If the cluster_type is set to spot (either in the config file or on the command line with the -p option as shown above), then the default spot price is the on demand price. This means that you are willing to pay no more than the on demand price for your resources. However, in some circumstances, you may not even want to pay this. You may wish to tell AWS to wait until the spot price is no more than 80 percent of the on demand price before launching your cluster. To achieve this you can add the -p '{"spot_bid_percentage":"80"}' option to pcluster create (or add it to the config file).

ParallelCluster will print messages detailing its progress. You can also follow the progress of your cluster creation on the EC2 Dashboard and the CloudFormation Dashboard. When you cluster is ready, you should see a message like this from pcluster:

Status: parallelcluster-<name> - CREATE_COMPLETE
ClusterUser: ubuntu
MasterPrivateIP: <private-ip-address>

Do not worry at this point about the size or the cost of your cluster. ParallelCluster makes use of the AWS autoscaling capability. This means that the number of nodes in your cluster will automatically adjust to the workload you give it.

Note

In this document we refer to nodes and EC2 instances interchangeably. The nodes of your cluster are just EC2 instances that you can see on your EC2 Dashboard like any other instances. But, these nodes are tied together using placement groups that coordinate their physical location and a virtual private cloud that isolates their networking. This is all orchestrated through the AWS CloudFormation service, which is what ParallelCluster uses to create your cluster.

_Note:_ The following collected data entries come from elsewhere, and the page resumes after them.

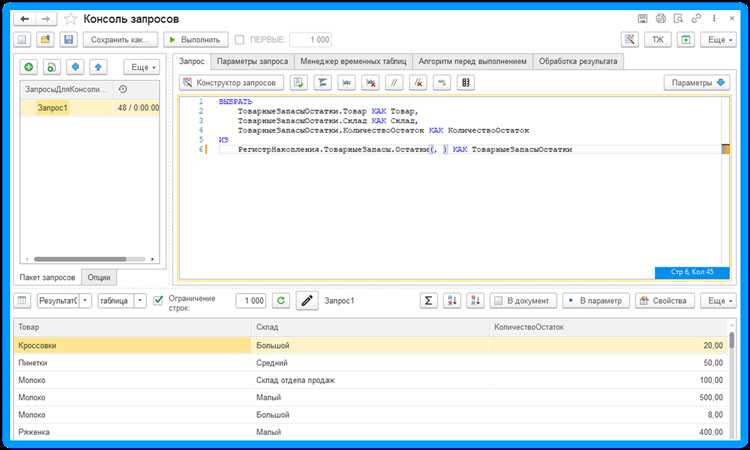Click the sigma totals icon
The height and width of the screenshot is (450, 750).
[x=427, y=300]
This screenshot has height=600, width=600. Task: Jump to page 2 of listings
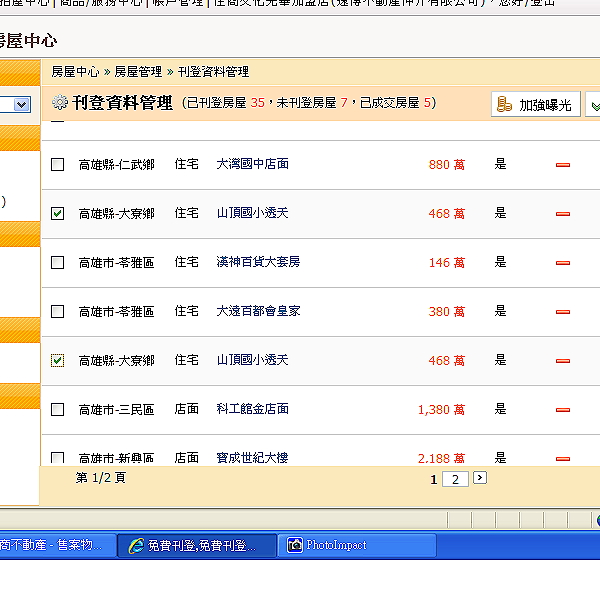tap(455, 479)
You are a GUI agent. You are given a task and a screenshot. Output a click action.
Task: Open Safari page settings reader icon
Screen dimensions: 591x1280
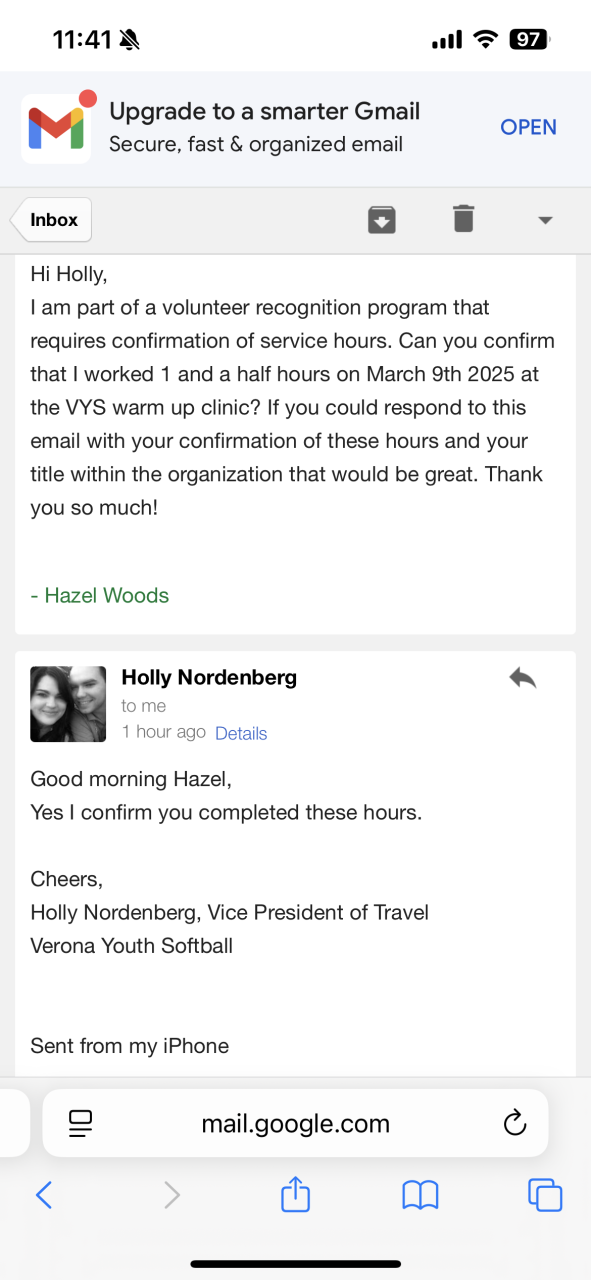coord(81,1123)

Note this line in the config file:

initial_queue_size = 0

This means that the cluster will boot up with only the master node. It will not create any compute nodes until you ask it to by submitting a batch job (see below). Furthermore, the Master node is typically a smaller, less expensive instance type than the compute nodes so charges should be comparable to the single-node case until you actually run something substantial across multiple nodes.

Logging in and Building JEDI

To log in to your cluster from your python virtual environment, enter

pcluster ssh <name> -i ~/.ssh/<key>.pem

Or, alternatively, you can navigate to the EC2 Dashboard and find your node there. It should be labelled Master and have a tag of Application:parallelcluster-<name>. Then you can find the public IP address in the instance description and log into it as you would a single EC2 instance.

After logging in (enter “yes” at the ssh prompt), enter this and follow the instructions:

jedi-setup.sh

This will set up your git/GitHub configuration in preparation for building JEDI.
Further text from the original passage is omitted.